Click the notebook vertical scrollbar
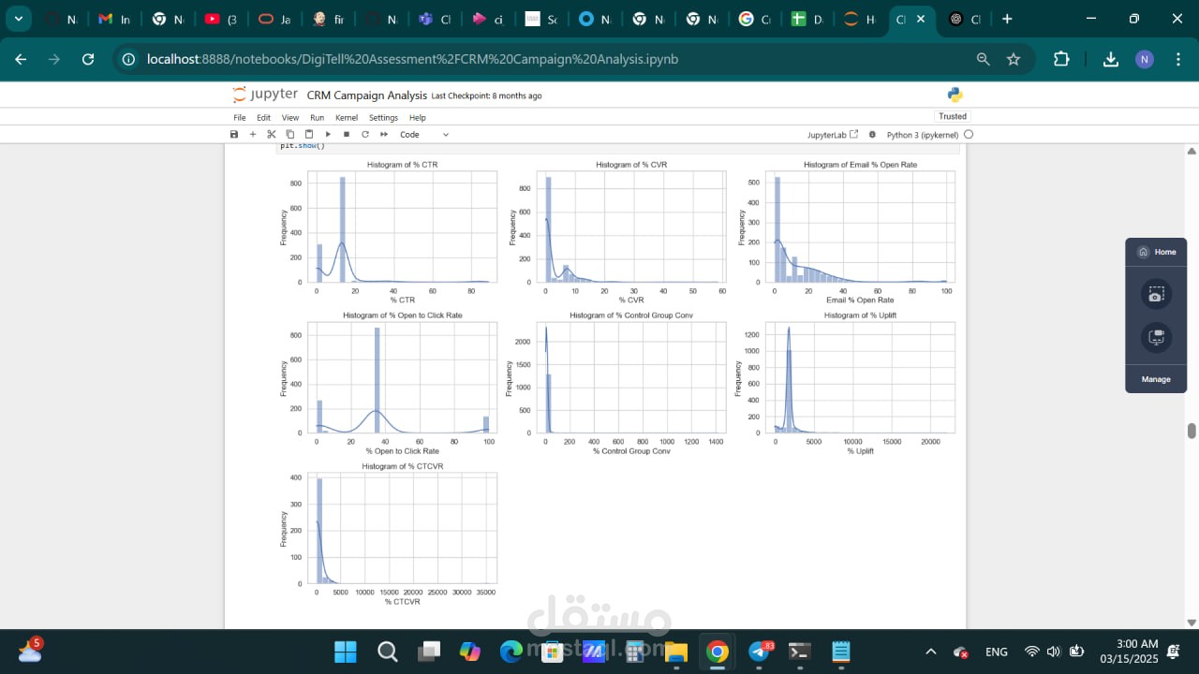The image size is (1199, 674). [1192, 431]
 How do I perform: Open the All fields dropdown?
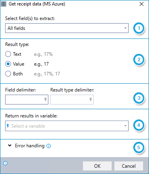(x=67, y=28)
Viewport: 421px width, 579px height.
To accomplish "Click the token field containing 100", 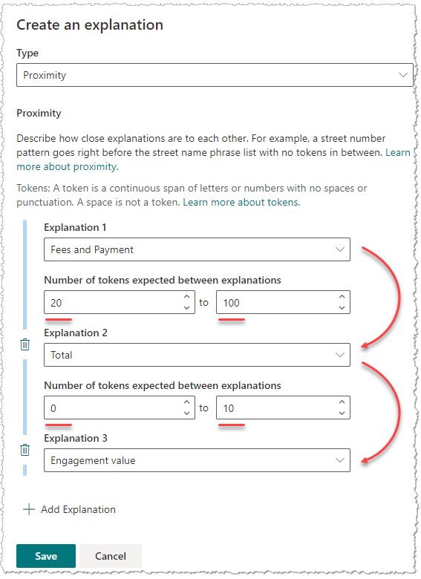I will point(283,302).
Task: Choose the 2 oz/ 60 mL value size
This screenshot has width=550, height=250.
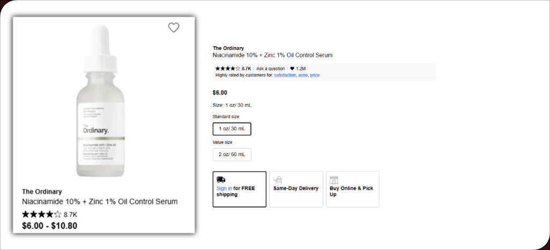Action: coord(232,155)
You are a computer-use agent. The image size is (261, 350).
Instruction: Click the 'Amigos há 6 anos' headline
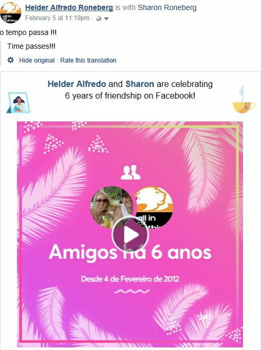pos(130,253)
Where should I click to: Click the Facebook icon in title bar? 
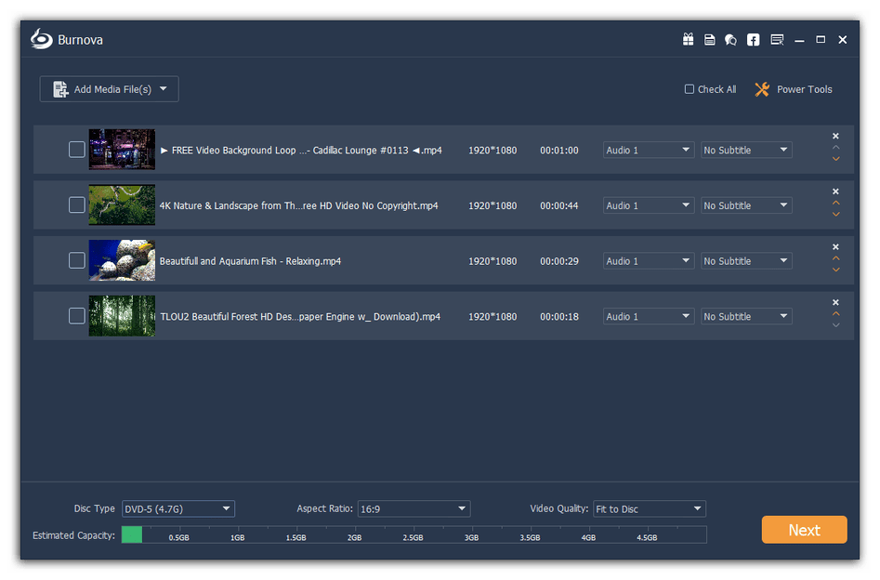(x=753, y=40)
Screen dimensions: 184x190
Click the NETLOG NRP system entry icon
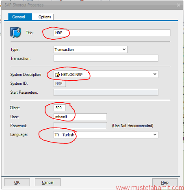[57, 74]
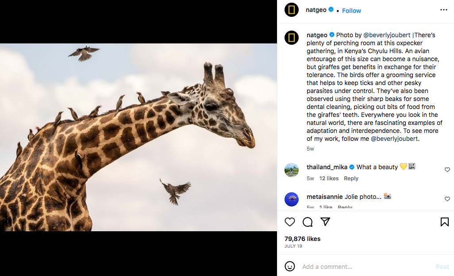The width and height of the screenshot is (454, 276).
Task: Reply to thailand_mika's comment
Action: [351, 179]
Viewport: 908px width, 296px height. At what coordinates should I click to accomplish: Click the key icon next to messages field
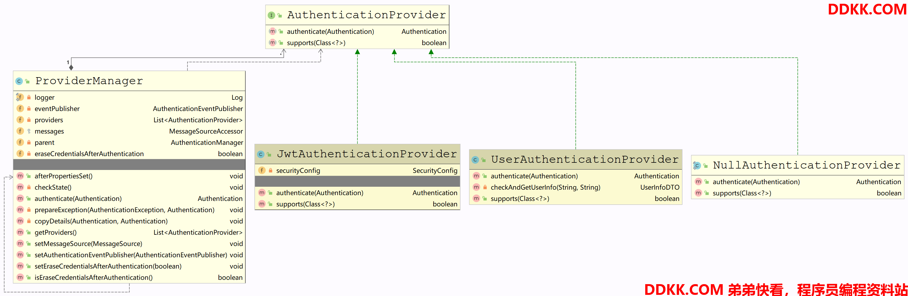[x=29, y=131]
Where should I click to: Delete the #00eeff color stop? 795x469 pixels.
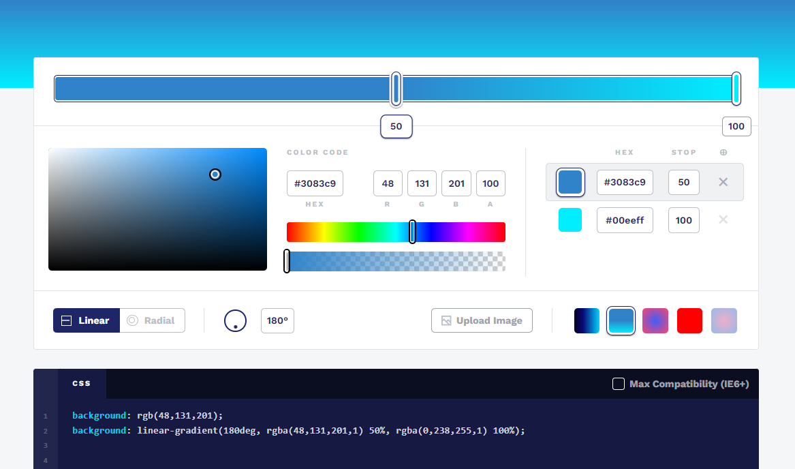pos(723,220)
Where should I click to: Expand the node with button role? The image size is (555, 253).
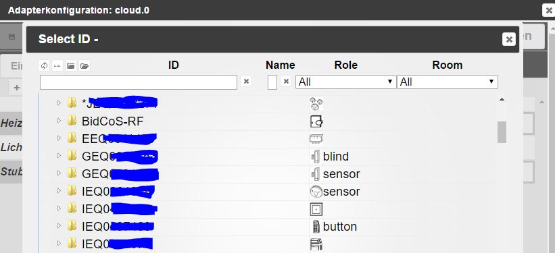[x=59, y=225]

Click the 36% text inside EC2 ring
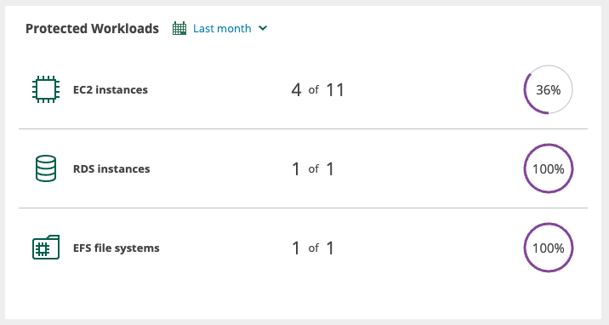pos(548,90)
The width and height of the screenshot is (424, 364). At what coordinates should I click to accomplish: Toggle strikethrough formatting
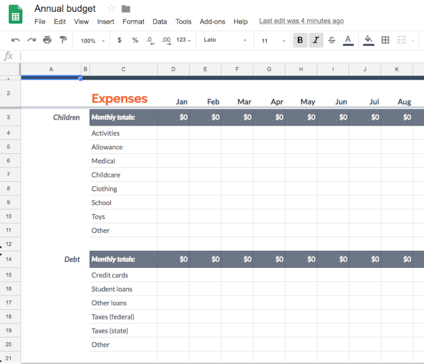point(332,40)
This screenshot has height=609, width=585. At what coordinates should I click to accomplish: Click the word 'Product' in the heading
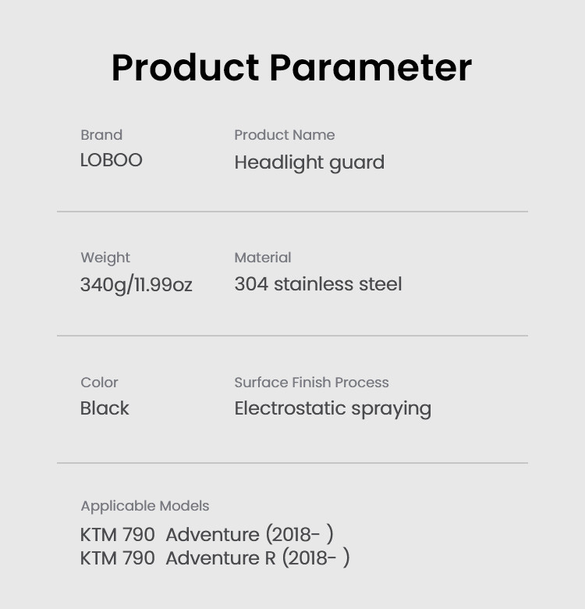[x=186, y=68]
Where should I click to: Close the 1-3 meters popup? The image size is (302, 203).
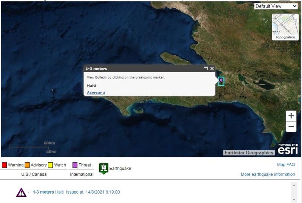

● PROBLEM TO WORK ON
Write out the lines that run from the line containing "Where should I click to: Click" to the end of the entries, inclusive, exactly as written. Skip every picture.

● SOLUTION TO THE PROBLEM
Where should I click to: Click the Facebook icon in title bar? 
(x=753, y=40)
Screen dimensions: 184x190
Click the NETLOG NRP system entry icon
[57, 74]
The width and height of the screenshot is (454, 276).
Task: Reply to thailand_mika's comment
Action: [351, 179]
Viewport: 908px width, 296px height. At what coordinates should I click to accomplish: Click the key icon next to messages field
[x=29, y=131]
Where should I click to: Delete the #00eeff color stop? 795x469 pixels.
pos(723,220)
Where should I click to: Expand the node with button role? The image size is (555, 253).
[x=59, y=225]

Click the 36% text inside EC2 ring
pos(548,90)
The width and height of the screenshot is (424, 364). At what coordinates should I click to accomplish: Toggle strikethrough formatting
point(332,40)
This screenshot has height=609, width=585. At what coordinates should I click to accomplish: Click the word 'Product' in the heading
[x=186, y=68]
Where should I click to: Close the 1-3 meters popup? The image size is (302, 203).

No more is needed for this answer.